Calculates all of the moments up to the third order of a polygon or rasterized shape

mo = cv.moments(array)
mo = cv.moments(array, 'OptionName', optionValue, ...)

Input

• array Raster image (single-channel, 8-bit or floating-point 2D array), or a cell array of 2D points (of int32 or single type) of the form {[x,y], ...}.

Output

• mo Output moments. A structure with the following fields:
  • Spatial moments: m00, m10, m01, m20, m11, m02, m30, m21, m12, m03
  • Central moments: mu20, mu11, mu02, mu30, mu21, mu12, mu03
  • Central normalized moments: nu20, nu11, nu02, nu30, nu21, nu12, nu03

Options

• BinaryImage If it is true, all non-zero image pixels are treated as 1's. The parameter is used for images only. default false

The function computes moments, up to the 3rd order, of a vector shape or a rasterized shape. The results are returned in the moments struct mo.
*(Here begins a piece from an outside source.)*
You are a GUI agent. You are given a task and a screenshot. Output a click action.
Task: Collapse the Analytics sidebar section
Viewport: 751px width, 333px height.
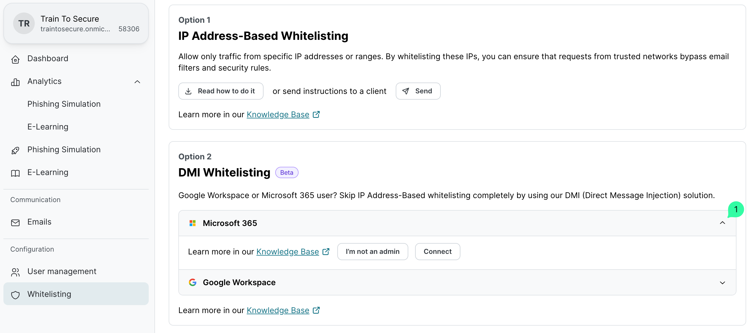(137, 82)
The spatial moments m_ji are computed as:

 m_ji = \sum_{x,y} (array(x,y) * x^j * y^i)

The central moments mu_ji are computed as:

 mu_ji = \sum_{x,y} (array(x,y) * (x-xbar)^j * (y-ybar)^i)

where (xbar, ybar) is the mass center:

 xbar = m10/m00, ybar = m01/m00

The The normalized central moments nu_ji are computed as:

 nu_ji = mu_ji / m00^((i+j)/2+1)

NOTE: mu00 = m00, nu00 = 1, nu10 = mu10 = mu01 = mu10 = 0, hence the values are not stored.

The moments of a contour are defined in the same way but computed using the Green's formula (see http://en.wikipedia.org/wiki/Green_theorem). So, due a limited raster resolution, the moments computed for a contour are slightly different from the moments computed for the same rasterized contour.

NOTE: Since the contour moments are computed using Green formula, you may get seemingly odd results for contours with self-intersections, e.g. a zero area (m00) for butterfly-shaped contours.